What is needed — Copy out the salmon tagging passage below word for word, in full.
(Beginning of Passage shown)
On this first day of tagging, 15 people from seven different entities performed or supported the surgical procedures – Tallman having previously trained several of them.

The tagged salmon, all of them roughly one year old and between four and nine inches long, were from eggs collected at a California Department of Fish and Wildlife (CDFW) hatchery on the Trinity River. This stock was chosen because the Trinity flows into the lower Klamath, and the Tribes and agencies involved sought the historical genetic connection to the river.

The surgical procedure involves anesthetizing a fish, weighing and measuring it, making an incision in a fatty area on the underside, inserting the acoustic tag (about the size of an aspirin tablet), and using a suture to close the wound with two stitches. Throughout the procedure, cold creek water is dripped across the fish. The cold water, cold air, and small size of the fish made for a slow start for some of the surgeons.

“I relaxed after the first hour. I got in a flow,” said Faryn Case, a biologist for the Klamath Tribe who performed 145 surgeries. “Later in the day I could do the surgery in a minute.”

“Half of it is confidence,” said Tallman. “We do trainings throughout the year. And we try to do 20 reps every time we do a practice. With some of the grad students, we’ve met four or five times – they’ve done a lot of surgeries.”

One week after the tagging started, the fish were moved from the hatchery in a truck-borne transport tank. Again, 15 people were there to help with, and celebrate, the release into the Wood and Williamson Rivers, tributaries to Upper Klamath Lake in Southern Oregon. A heavy rain fell, which many interpreted as a good omen: The fish would have rain and cloud cover, reducing the immediate risk of predation as they were placed in the stream.
(End of Passage shown)
(Beginning of Dataset records)
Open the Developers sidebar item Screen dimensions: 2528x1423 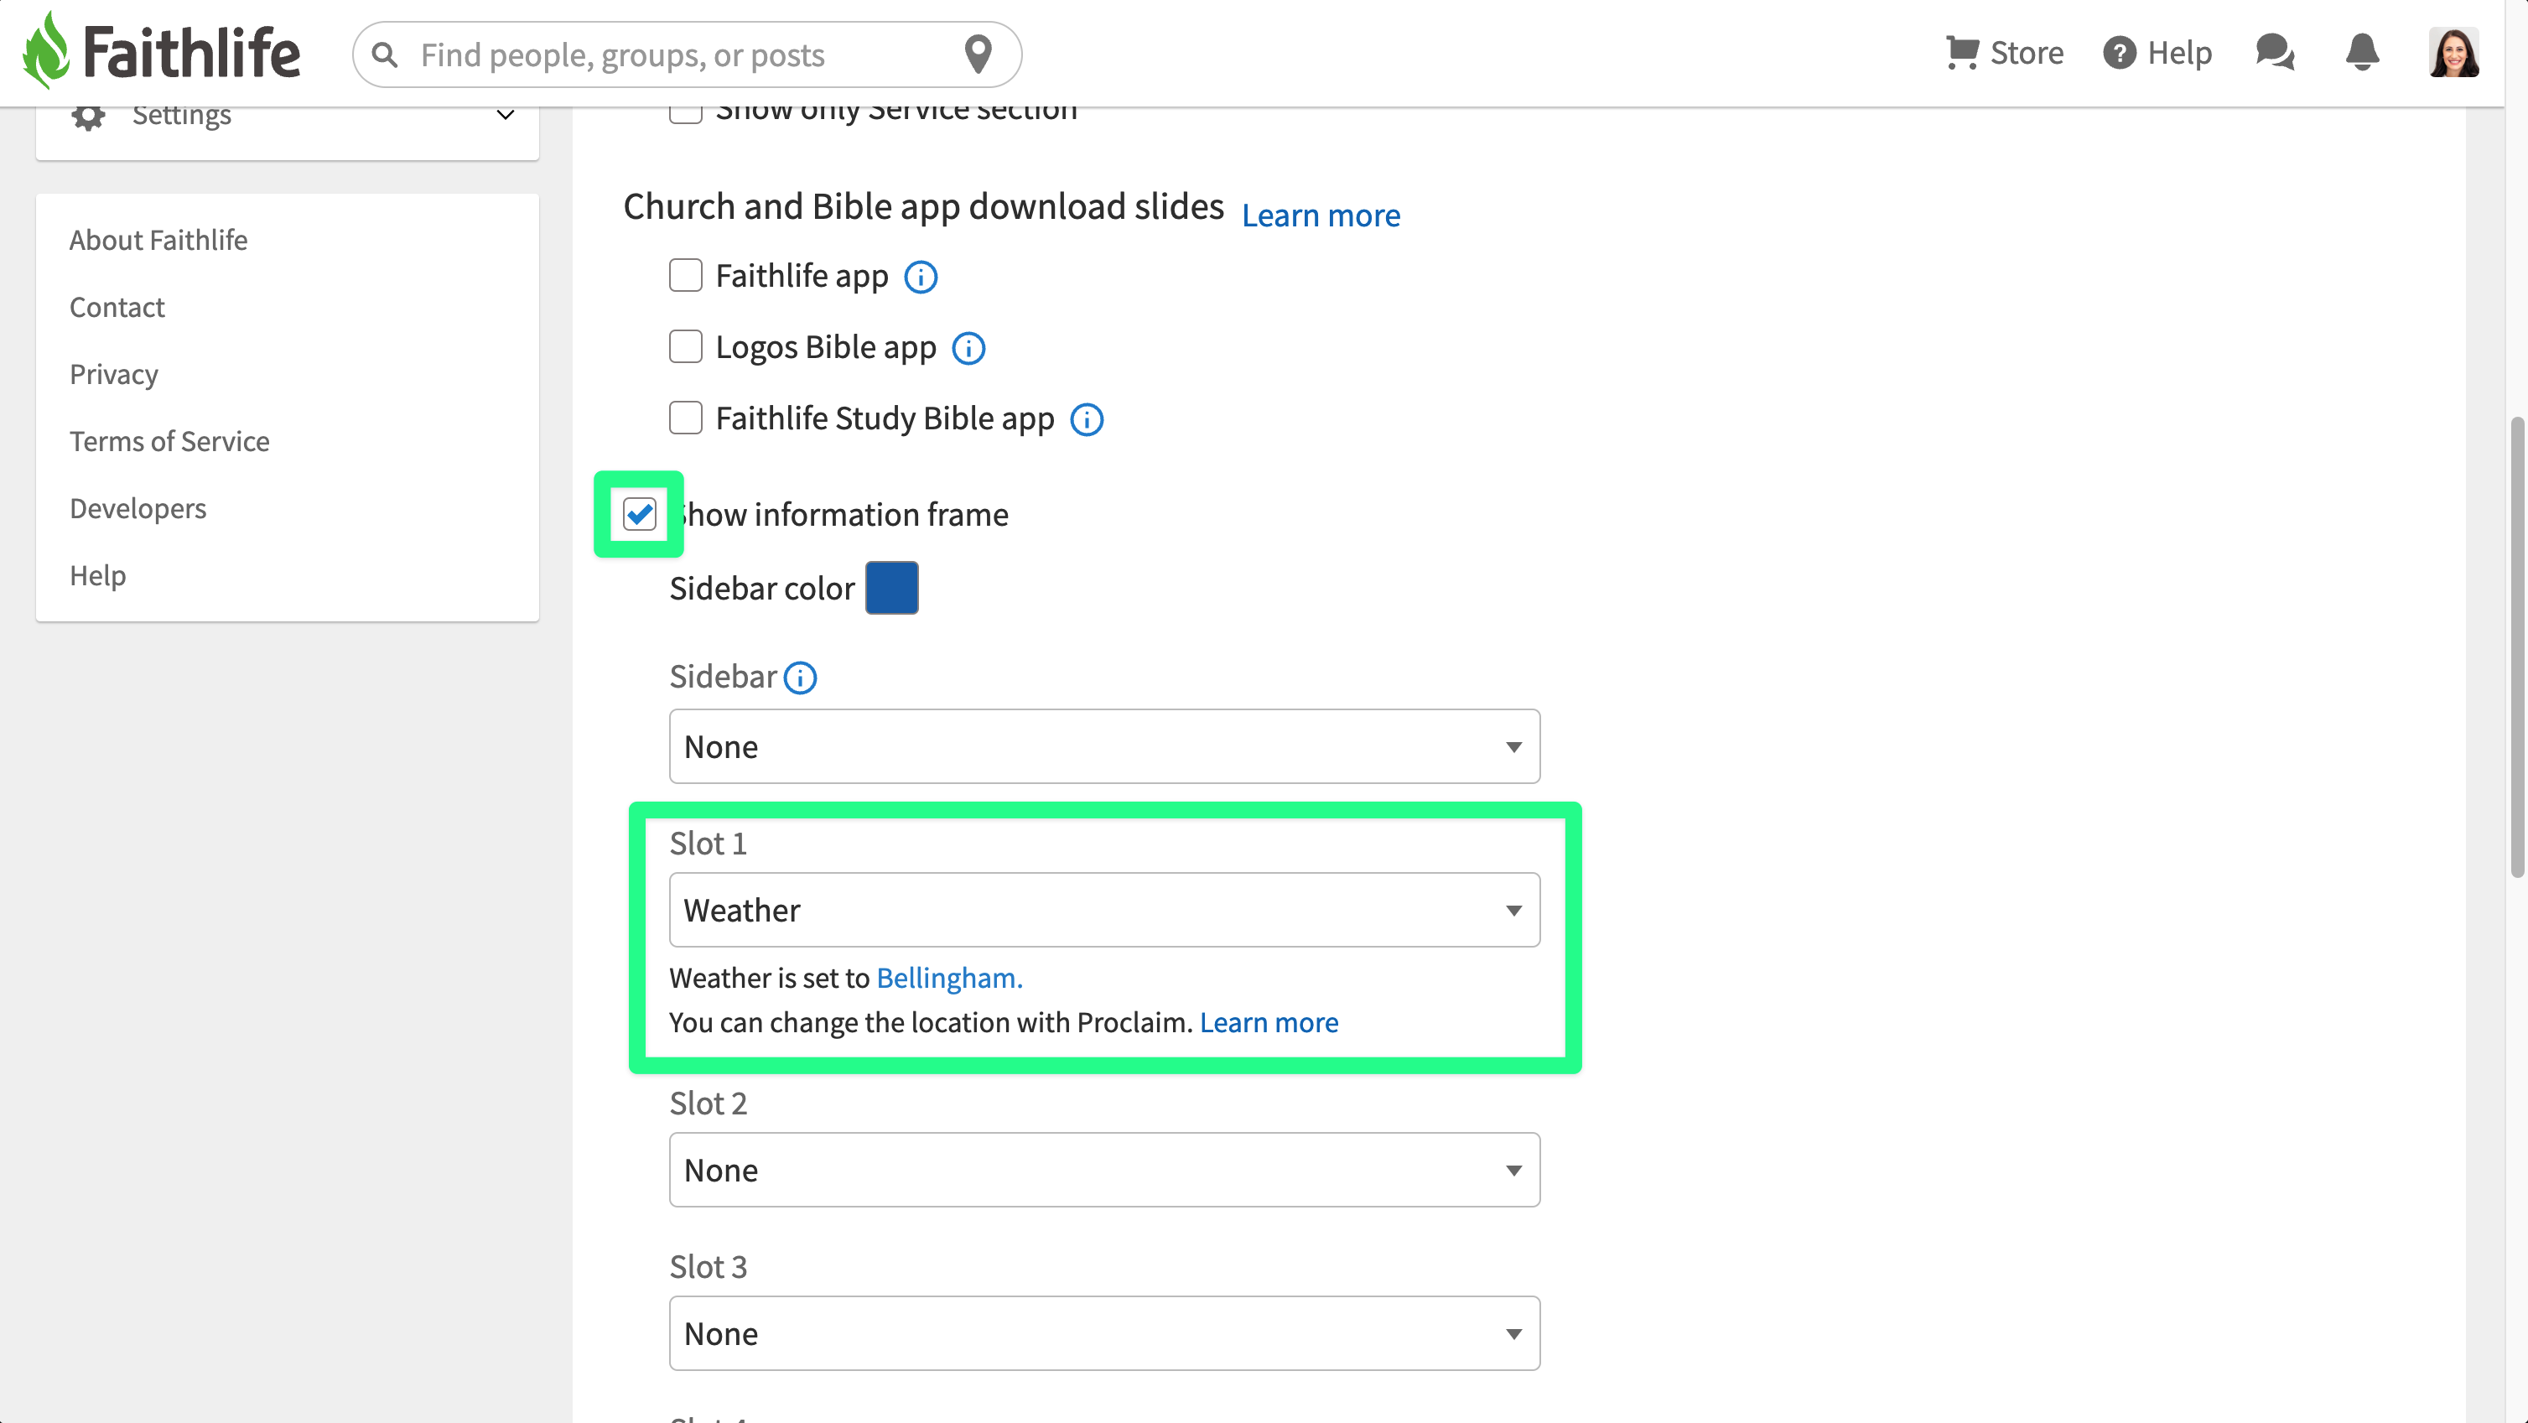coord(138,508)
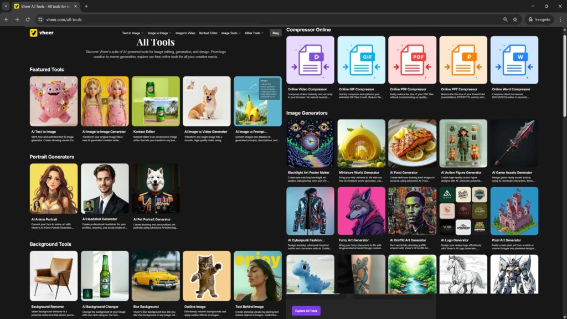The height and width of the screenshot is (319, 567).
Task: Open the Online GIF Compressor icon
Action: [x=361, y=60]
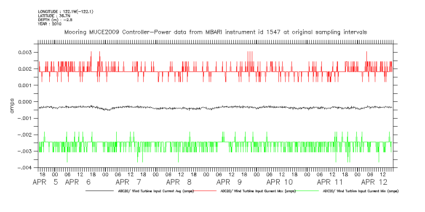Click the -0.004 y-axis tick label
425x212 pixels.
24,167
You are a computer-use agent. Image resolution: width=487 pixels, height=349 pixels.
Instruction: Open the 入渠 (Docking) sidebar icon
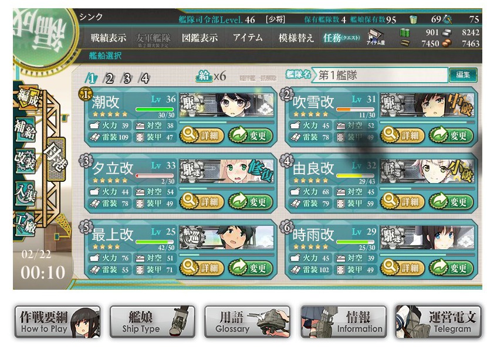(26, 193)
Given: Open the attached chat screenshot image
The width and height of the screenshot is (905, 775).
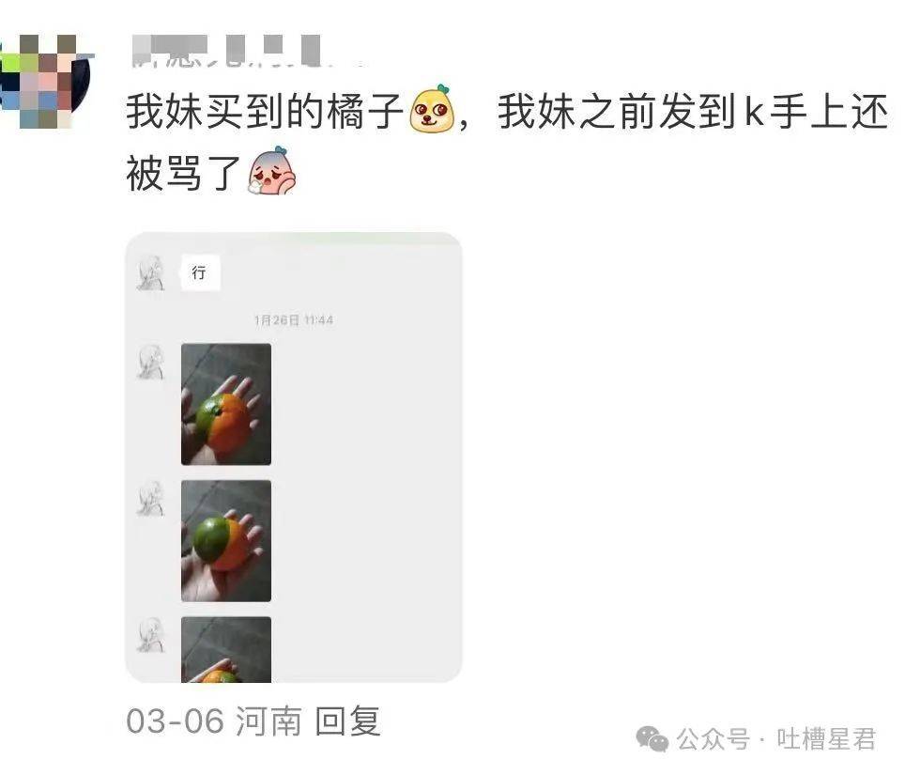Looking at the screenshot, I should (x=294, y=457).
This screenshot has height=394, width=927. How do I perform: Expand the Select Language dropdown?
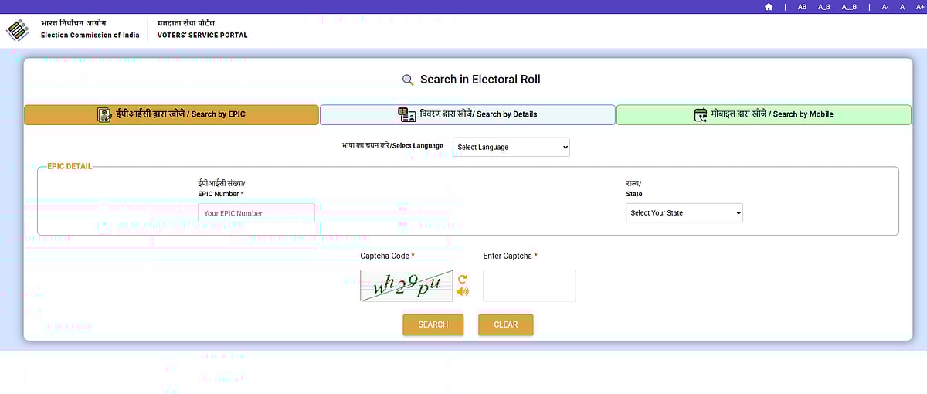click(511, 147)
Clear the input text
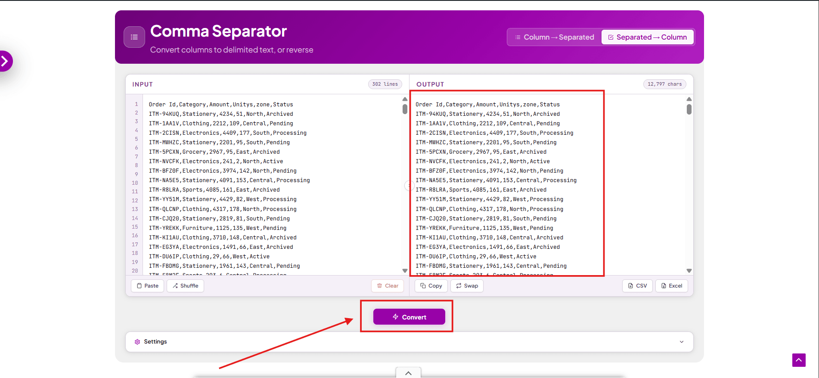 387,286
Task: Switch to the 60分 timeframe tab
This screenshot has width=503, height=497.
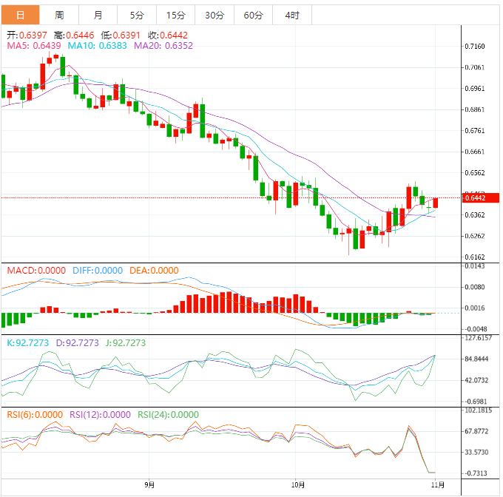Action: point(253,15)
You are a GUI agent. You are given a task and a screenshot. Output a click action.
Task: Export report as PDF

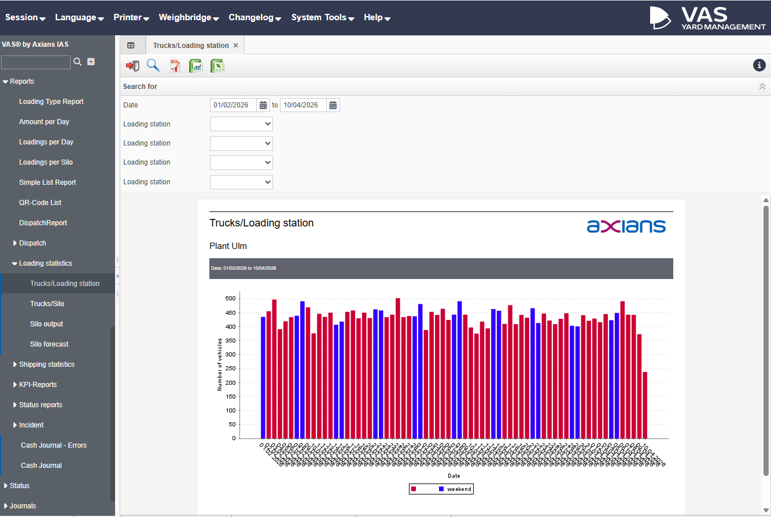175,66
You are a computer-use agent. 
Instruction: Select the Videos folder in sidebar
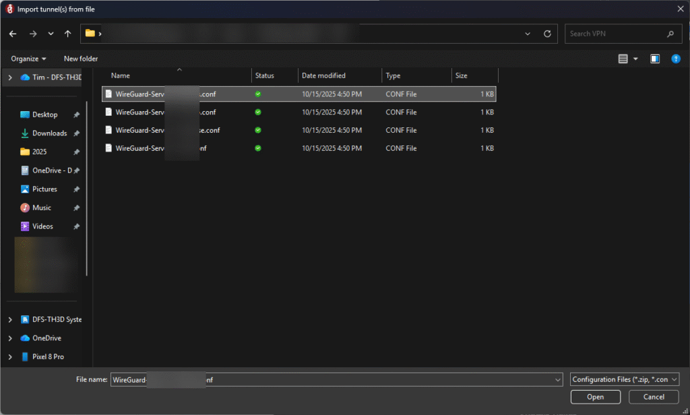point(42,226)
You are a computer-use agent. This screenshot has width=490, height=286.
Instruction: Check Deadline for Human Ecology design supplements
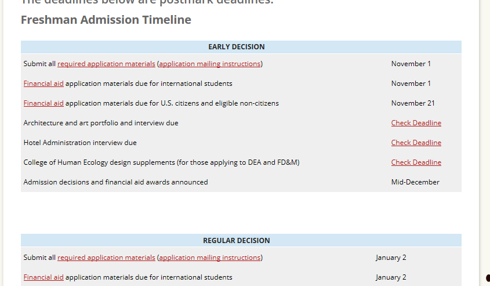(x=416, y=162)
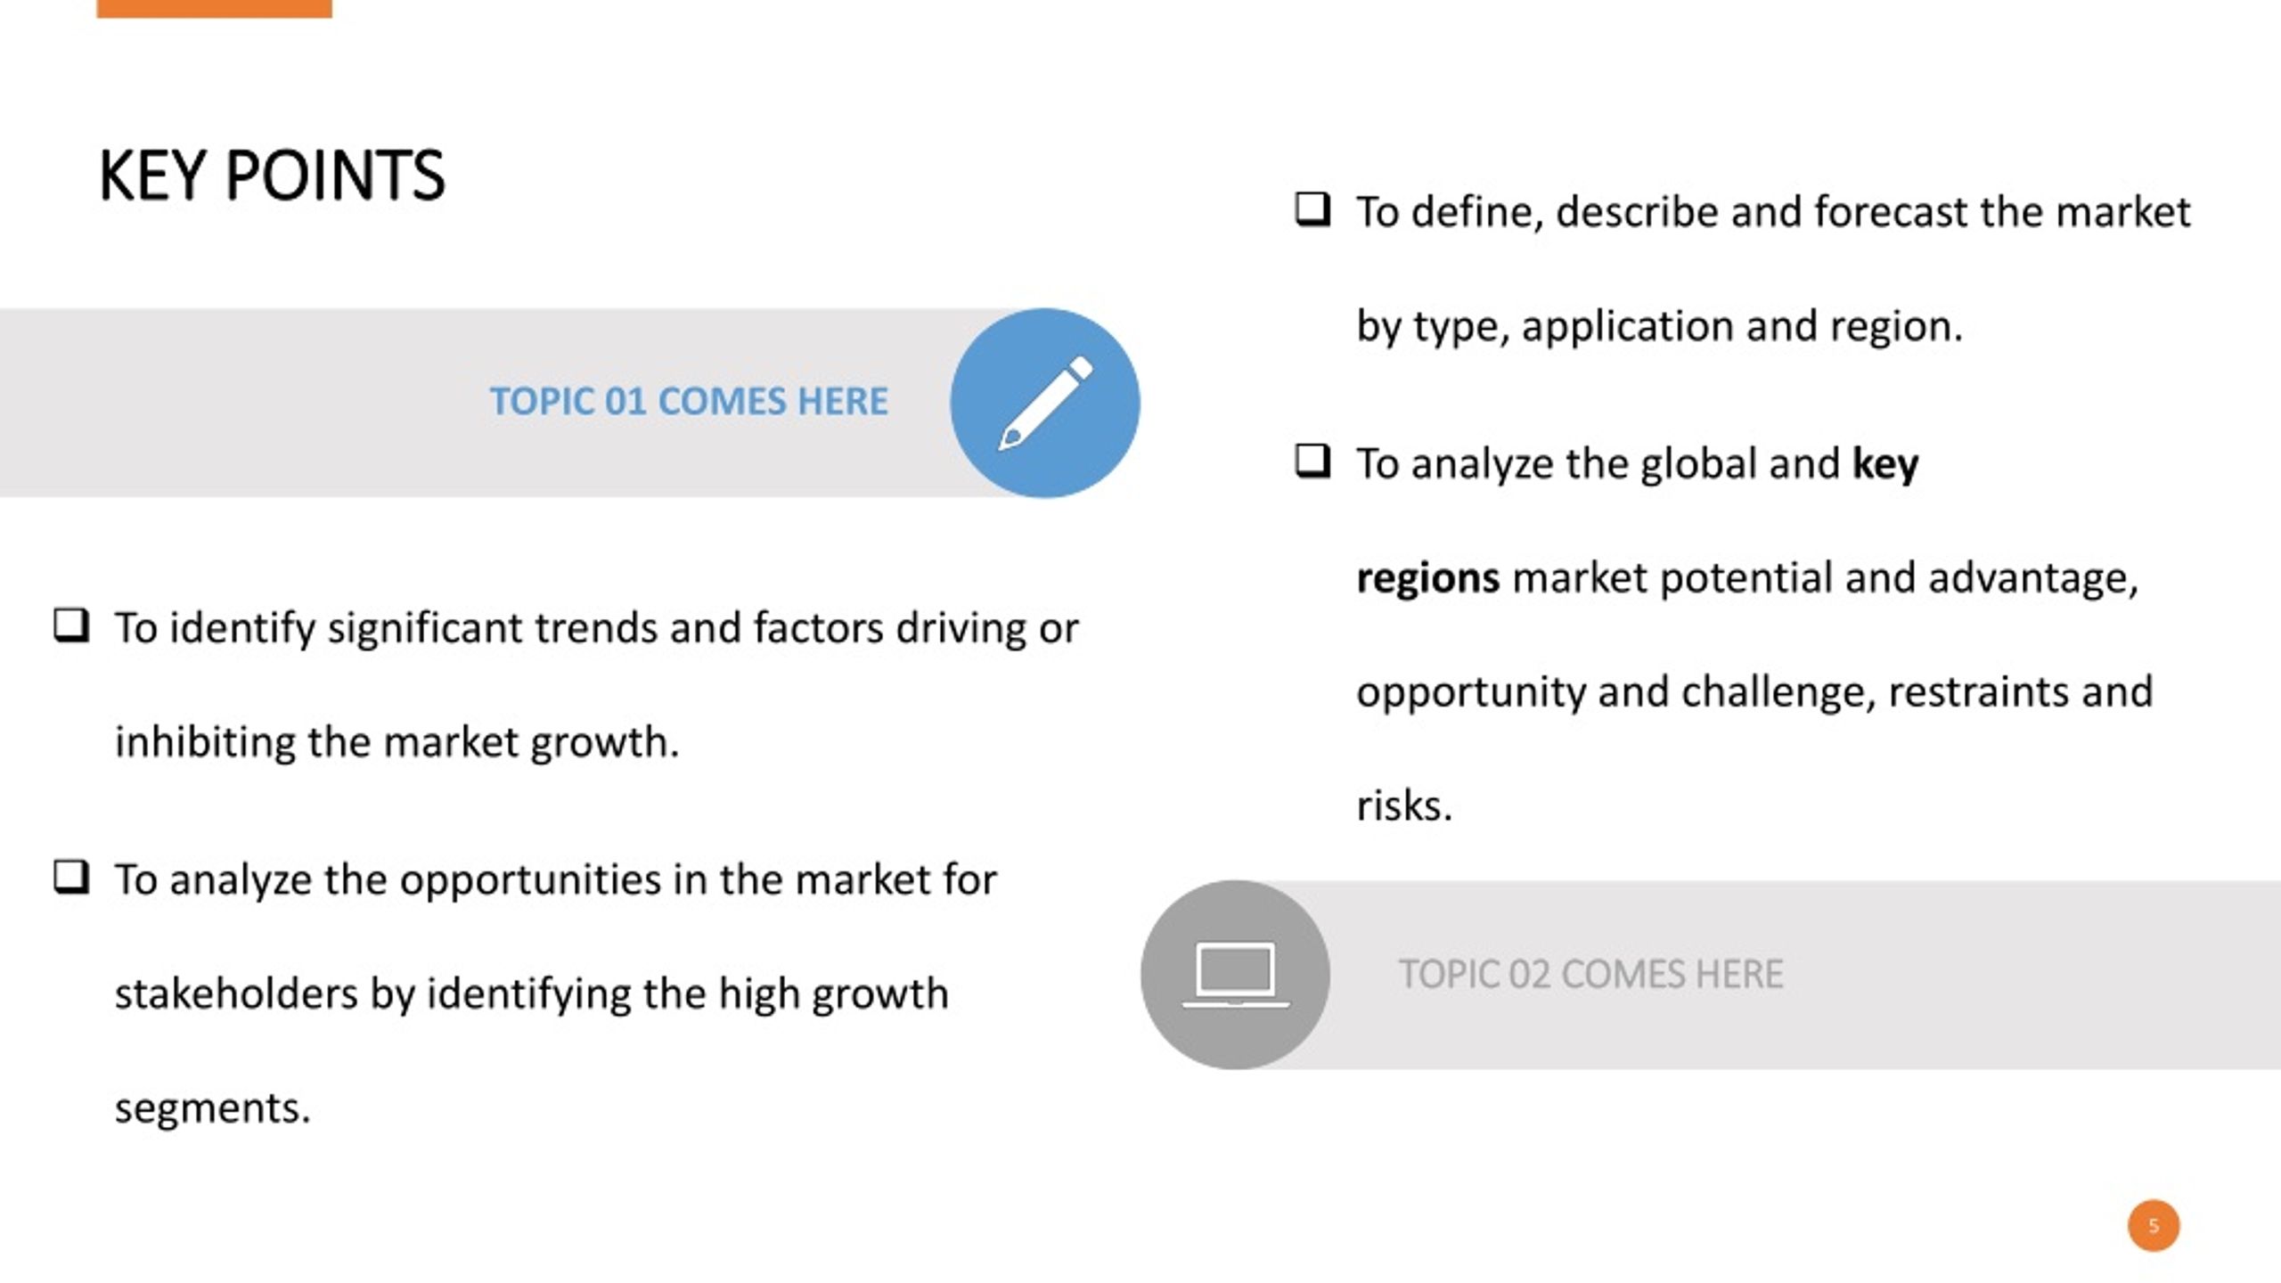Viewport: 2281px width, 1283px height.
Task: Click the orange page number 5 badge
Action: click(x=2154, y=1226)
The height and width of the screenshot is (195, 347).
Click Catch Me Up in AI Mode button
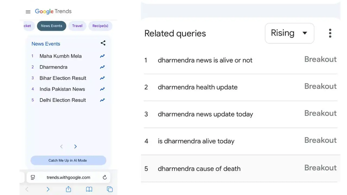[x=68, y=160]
(End of Dataset records)
Output below —
On this first day of tagging, 15 people from seven different entities performed or supported the surgical procedures – Tallman having previously trained several of them.

The tagged salmon, all of them roughly one year old and between four and nine inches long, were from eggs collected at a California Department of Fish and Wildlife (CDFW) hatchery on the Trinity River. This stock was chosen because the Trinity flows into the lower Klamath, and the Tribes and agencies involved sought the historical genetic connection to the river.

The surgical procedure involves anesthetizing a fish, weighing and measuring it, making an incision in a fatty area on the underside, inserting the acoustic tag (about the size of an aspirin tablet), and using a suture to close the wound with two stitches. Throughout the procedure, cold creek water is dripped across the fish. The cold water, cold air, and small size of the fish made for a slow start for some of the surgeons.

“I relaxed after the first hour. I got in a flow,” said Faryn Case, a biologist for the Klamath Tribe who performed 145 surgeries. “Later in the day I could do the surgery in a minute.”

“Half of it is confidence,” said Tallman. “We do trainings throughout the year. And we try to do 20 reps every time we do a practice. With some of the grad students, we’ve met four or five times – they’ve done a lot of surgeries.”

One week after the tagging started, the fish were moved from the hatchery in a truck-borne transport tank. Again, 15 people were there to help with, and celebrate, the release into the Wood and Williamson Rivers, tributaries to Upper Klamath Lake in Southern Oregon. A heavy rain fell, which many interpreted as a good omen: The fish would have rain and cloud cover, reducing the immediate risk of predation as they were placed in the stream.